• _Given records_:
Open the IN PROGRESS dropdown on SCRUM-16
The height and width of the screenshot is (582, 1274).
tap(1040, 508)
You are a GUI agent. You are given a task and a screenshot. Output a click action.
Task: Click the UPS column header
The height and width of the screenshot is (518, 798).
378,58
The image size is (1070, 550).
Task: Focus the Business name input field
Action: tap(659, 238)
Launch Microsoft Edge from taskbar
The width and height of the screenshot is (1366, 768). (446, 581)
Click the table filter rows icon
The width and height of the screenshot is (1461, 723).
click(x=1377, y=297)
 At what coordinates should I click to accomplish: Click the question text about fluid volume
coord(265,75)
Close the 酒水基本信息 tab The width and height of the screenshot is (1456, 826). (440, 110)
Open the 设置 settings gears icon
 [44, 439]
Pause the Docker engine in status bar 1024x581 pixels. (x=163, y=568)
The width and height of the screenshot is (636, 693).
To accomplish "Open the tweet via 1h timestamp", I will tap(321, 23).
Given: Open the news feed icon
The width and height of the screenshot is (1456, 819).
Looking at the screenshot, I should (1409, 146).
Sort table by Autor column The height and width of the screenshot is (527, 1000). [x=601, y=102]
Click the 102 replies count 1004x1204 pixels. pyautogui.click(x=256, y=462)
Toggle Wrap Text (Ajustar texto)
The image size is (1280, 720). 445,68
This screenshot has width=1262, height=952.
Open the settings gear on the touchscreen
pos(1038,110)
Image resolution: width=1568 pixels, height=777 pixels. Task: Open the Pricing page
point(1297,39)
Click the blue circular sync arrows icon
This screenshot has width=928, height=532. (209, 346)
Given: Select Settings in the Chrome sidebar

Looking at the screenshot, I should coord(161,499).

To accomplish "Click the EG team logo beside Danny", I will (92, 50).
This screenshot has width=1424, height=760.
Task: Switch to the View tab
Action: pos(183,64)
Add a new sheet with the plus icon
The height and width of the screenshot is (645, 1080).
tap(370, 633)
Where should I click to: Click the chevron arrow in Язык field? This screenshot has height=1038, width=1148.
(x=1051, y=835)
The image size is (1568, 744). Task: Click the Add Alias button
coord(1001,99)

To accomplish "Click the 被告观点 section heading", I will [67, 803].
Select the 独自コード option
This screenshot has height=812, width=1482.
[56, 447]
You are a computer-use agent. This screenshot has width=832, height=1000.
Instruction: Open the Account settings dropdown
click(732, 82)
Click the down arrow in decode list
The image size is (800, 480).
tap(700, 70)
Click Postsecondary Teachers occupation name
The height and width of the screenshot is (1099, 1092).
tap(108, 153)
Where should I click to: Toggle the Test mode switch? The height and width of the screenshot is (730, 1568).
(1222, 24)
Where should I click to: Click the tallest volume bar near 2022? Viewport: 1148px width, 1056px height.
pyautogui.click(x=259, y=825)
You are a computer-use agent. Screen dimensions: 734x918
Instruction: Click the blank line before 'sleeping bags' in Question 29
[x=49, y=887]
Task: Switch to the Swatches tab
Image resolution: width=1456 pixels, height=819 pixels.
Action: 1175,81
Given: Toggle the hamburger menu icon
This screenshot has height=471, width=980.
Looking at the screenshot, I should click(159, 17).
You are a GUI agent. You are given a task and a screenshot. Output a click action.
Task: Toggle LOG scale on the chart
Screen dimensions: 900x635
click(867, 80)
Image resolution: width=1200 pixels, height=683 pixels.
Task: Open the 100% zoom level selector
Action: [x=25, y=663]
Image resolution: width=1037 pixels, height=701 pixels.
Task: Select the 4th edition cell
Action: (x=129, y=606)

• _Problem details_:
Copy out the listing character for character, from its first line through the line containing "Action: tap(659, 238)", with both ends included.

• _Result below_:
Open the IN PROGRESS dropdown on SCRUM-16
The height and width of the screenshot is (582, 1274).
tap(1040, 508)
You are a GUI agent. You are given a task and a screenshot. Output a click action.
Task: Click the UPS column header
The height and width of the screenshot is (518, 798).
378,58
The image size is (1070, 550).
Task: Focus the Business name input field
Action: tap(659, 238)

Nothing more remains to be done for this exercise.